El presidente de la Generalitat, Salvador Illa, y la consejera de Economía, Alícia Romero, este viernes
Cataluña
Illa aprueba sus Presupuestos pendiente de que ERC baje del burro y no descarta un adelanto electoral
Confían en que ERC cambie de postura en las próximas semanas y ofrezca su apoyo a las cuentas públicas
Con dos meses de retraso, el gobierno de Salvador Illa ha aprobado este viernes el proyecto de ley de Presupuestos de la Generalitat para 2026, que prevé un gasto total de unos 50.000 millones de euros. Con este paso, el Ejecutivo socialista pone en marcha la cuenta atrás para convencer a ERC, ya que las cuentas sí tienen el apoyo de los Comunes pero todavía no el de los republicanos.
«Son los Presupuestos que Cataluña necesita: valientes, ambiciosos, que quieren dar respuesta a los retos que tenemos a largo plazo», ha asegurado la consejera de Economía, Alícia Romero, al entregar los Presupuestos al presidente del Parlament, Josep Rull, para el inicio de la tramitación parlamentaria de los mismos. «Esperamos que podamos sumar los apoyos necesarios para que este Presupuesto sea una realidad lo antes posible», ha añadido.
Se trata del primer proyecto de Presupuestos presentado por el gobierno de Illa –el año pasado no llegaron a hacerlo, al no poder amarrar el «sí» de ERC, y tuvieron que conformarse con tres ampliaciones de crédito–, y supone un aumento de 9.100 euros respecto a las últimas cuentas en vigor, las de 2023.

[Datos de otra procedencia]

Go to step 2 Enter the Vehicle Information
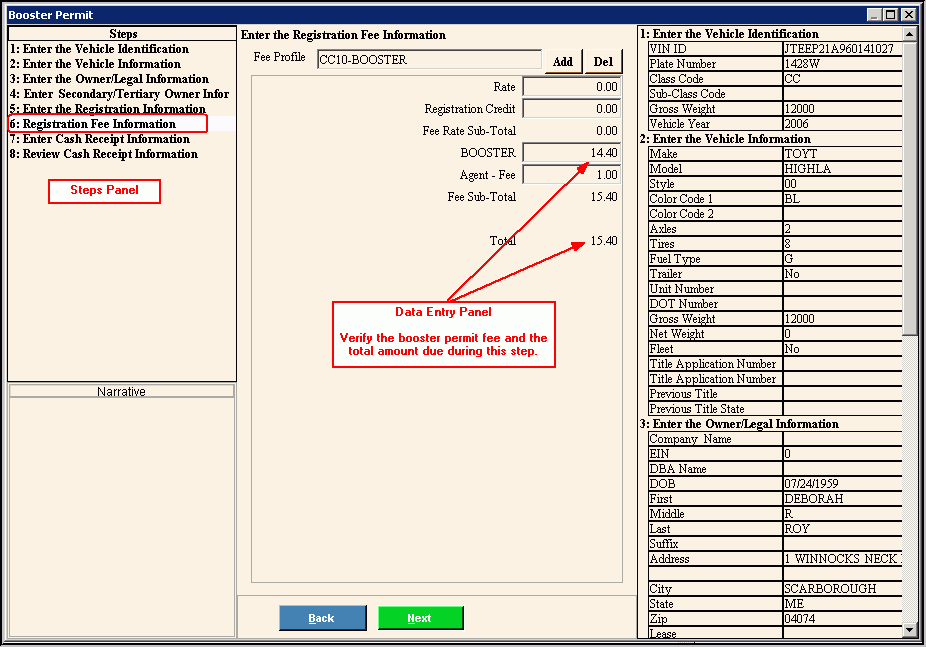926x647 pixels. tap(95, 64)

Los últimos días han venido marcados por el desencuentro entre republicanos y socialistas, ya que estaba previsto que el pasado sábado el líder de ERC, Oriol Junqueras, anunciase su apoyo a los Presupuestos, pero finalmente no lo hizo, tras una reunión en la Moncloa con Pedro Sánchez que no tuvo el resultado que esperaba. El nudo gordiano es la cesión por parte del Gobierno a la Generalitat de la recaudación del IRPF, un proceso que está «encallado», según ERC.
ERC necesita una cesión
Los republicanos piden a los socialistas catalanes que convenzan al Gobierno del PSOE y garanticen así que se cumpla el acuerdo que firmaron para la investidura de Illa, hace año y medio. Desde ERC han querido así exhibir músculo negociador, tal vez para paliar el hecho de que, en la práctica, sus pactos con los socialistas no han conseguido gran cosa a nivel de cesiones para Cataluña.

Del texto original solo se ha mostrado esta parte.